He vuelto a entrar en el laberinto. Perdido. Me he dejado resbalar hasta el fondo de sus entrañas. No hay nada. Un silencio aterrador, dolor, ausencia, infinitud de pantallas que no muestran nada, que destrozan mi mente.
Horas sin salir de la cama de nuevo. Tareas no ejecutadas de nuevo. Total desconocimiento del fin, de nuevo. Un cable enrollado a mi cuello como algo nuevo. La idea de suicidio de nuevo.
Es posible que se mezclen la total ausencia de ganas de trabajar, esa flojera y vagueza asquerosa, con la ausencia de querer hacer nada. Nada de nada. Extraña apatía que aún no entiendo.
Y quiero salir, porque dentro de esta sensación de apatía me siento mal. Es posible que me siente mal por ele hecho de tener obligaciones, de no cumplirlas, de decepcionar, de hacer daño...
Es posible que esté haciendo lo imposible por salir del laberinto. También es posible que no lo esté haciendo y que esté dejándome llevar conscientemente hasta el límite que creo es mínimamente sostenible mientras espero que suceda un milagro.
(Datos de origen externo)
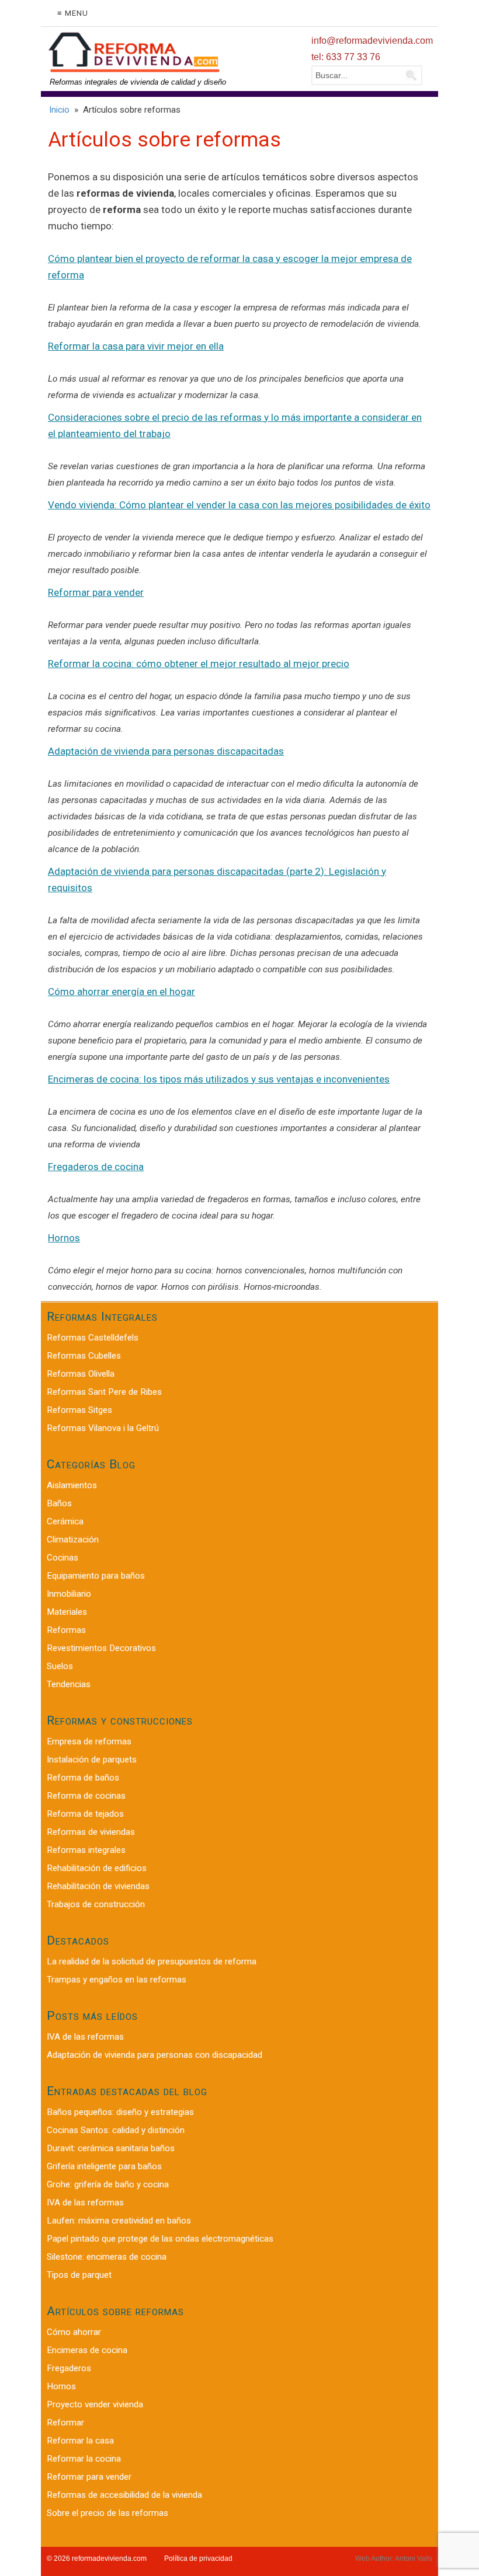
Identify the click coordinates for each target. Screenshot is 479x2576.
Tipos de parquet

Sinceramente no lo tengo claro. Pero no quiero estar aquí, quiero salir, quiero sentirme bien, quiero hacer, quiero avanzar.
Estoy hasta los cojones de charlas de autoayuda, de pajas, de videos infinitos que me consumen, de dormir por apaciguar el dolor del vacío. Estoy hasta los cojones de no apoyarme en nadie, de hundirme de no ser sincero, de no poner remedio.
Y no sé por qué estoy aquí de nuevo. En este lugar conocido, cayendo en mis propias trampas.
Y lo peor de todo. No he aprendido a salir.